Are The High Street's Foundations On Stable Ground?
Due to a high upsurge of e-commerce sales, retailers with an online presence have really upped their game. They now aim to produce or obtain websites that are user-responsive, engaging and cater for their respective customer’s online purchasing needs.
A few examples of successful online shopping statistics, over the recent Christmas period, are as follows:
- House of Fraser celebrated an incline of 6.9% in online sales- from last year- their ‘best ever’ Christmas.
- John Lewis quoted 2013 to be its first ‘mobile Christmas’ as 75% of its site traffic, on Christmas day, emerged from mobile phones and tablets.
- IBM’s digital analytics observed that across 800 US retailers, there was a 16.5% increase in online sales on Christmas day 2013 compared to Christmas day 2012.
You may be thinking that’s brilliant for the world of e-commerce, but how is the Brick and Mortar store coping?
According to a recent report, from RIS and Stratacache, “Today’s brick-and-mortar store is quickly evolving into a digital destination on the shopper’s path to purchase”, with the aim to provide experiences, both physical and digital, that an online-only retailer will not be able to match.
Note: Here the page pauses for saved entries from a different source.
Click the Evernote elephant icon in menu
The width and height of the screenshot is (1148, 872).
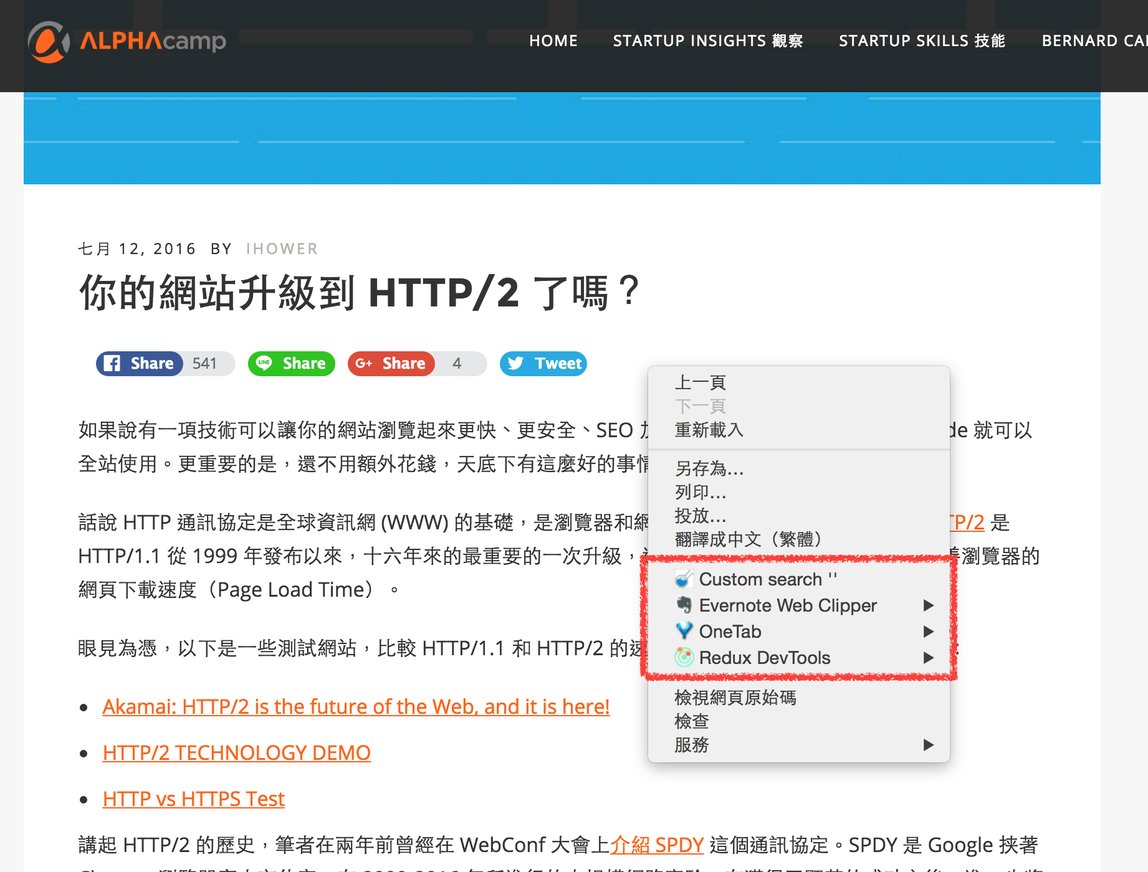[x=684, y=606]
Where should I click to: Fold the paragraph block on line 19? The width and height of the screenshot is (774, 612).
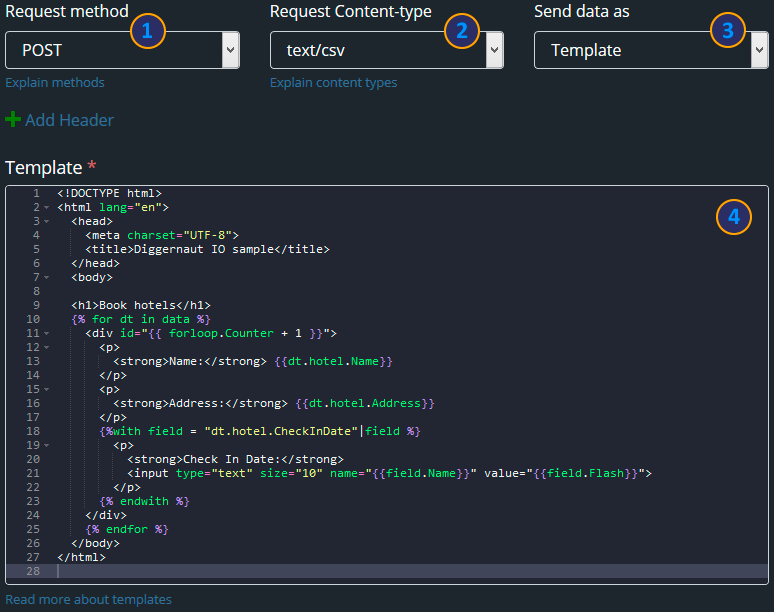click(x=47, y=446)
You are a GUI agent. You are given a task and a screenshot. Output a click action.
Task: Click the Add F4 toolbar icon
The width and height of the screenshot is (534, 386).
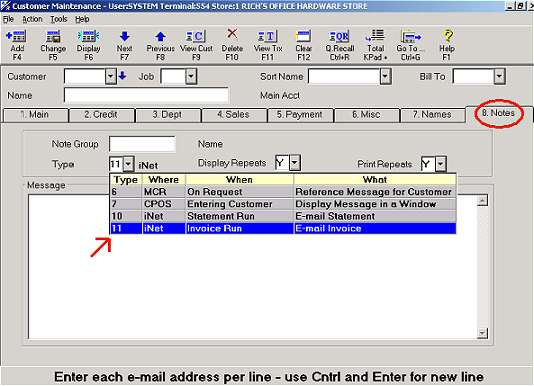click(x=16, y=36)
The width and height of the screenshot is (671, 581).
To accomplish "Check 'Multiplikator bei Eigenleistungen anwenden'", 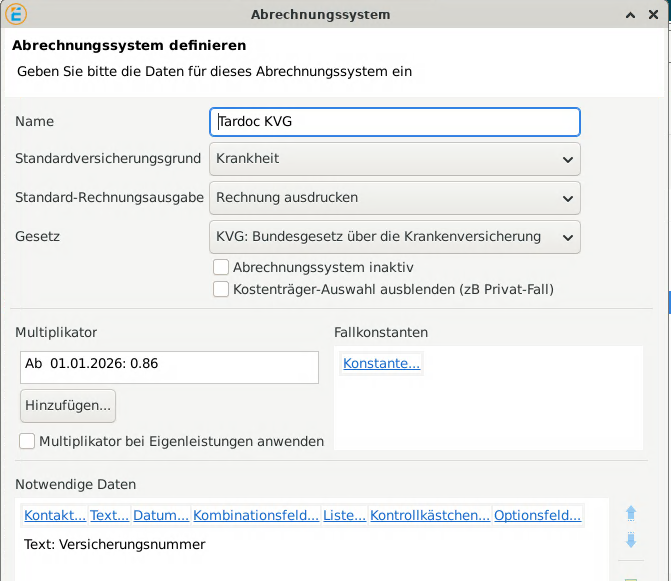I will (28, 441).
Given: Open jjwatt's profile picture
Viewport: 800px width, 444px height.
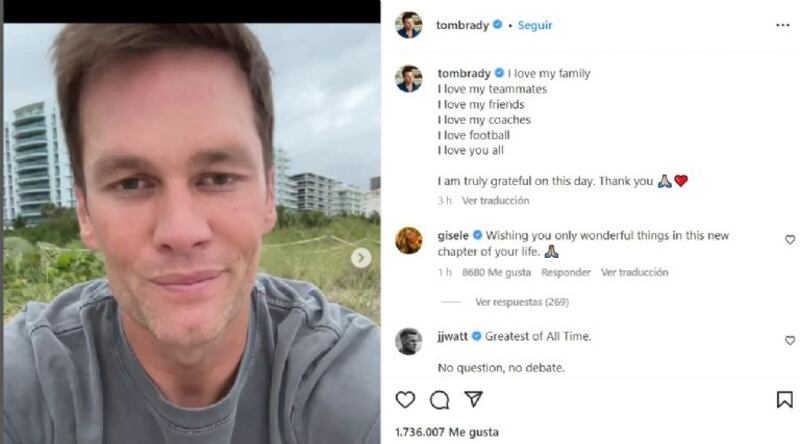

This sounds very positive, however 70% of retailers would admit that the latter experience cannot be replicated by the technology they currently have available.
Research has suggested that younger shoppers are particularly keen on the digital experience offered by shops, such as the self-service scanner; to the extent that they start to expect that this type of service will always be available, to certain shopkeepers’ horrors. The overall requirement for the ‘self-scanner’ is debatable in itself; nevertheless it is certainly becoming a very popular trend among customers, whether we like it or not. Additionally, it is a fairly palpable way of introducing an in-store retailer to the digital world.
One question that particularly strikes me is how can the Brick and Mortar store compete with online stores when it comes to maintaining enough products in stock? From my personal experience, there have been so many instances where I have been into clothes shops and found that they don’t have my size in a dress. This has meant I have had to go home and order the correct size online. How will retailers solve this problem in-store? Russel Young, of Stratacache, says that “a virtual environment to send information” can be created through mobiles “in-store kiosks, digital signage, and tablets”, to provide shoppers with information such as “product comparisons” and “catalogues for out of-stock products”. An advantage of Young’s suggestions is that it combines the physical experience with the digital, bringing the Brick and Mortar store into a market of its own.
If these solutions are orchestrated so that they are able to take action immediately, I feel that this could certainly be a viable option; yet I still wouldn’t be surprised if customers decided to disregard the alternative paths and order their products online instead. I used to be of the belief that people like what they already know, which in this case I would assume to be the web, but I’m very open to new suggestions and as the late Steve Jobs said 'people don't know what they want until you show it to them.'
Good Luck then to the Brick and Mortar brigade!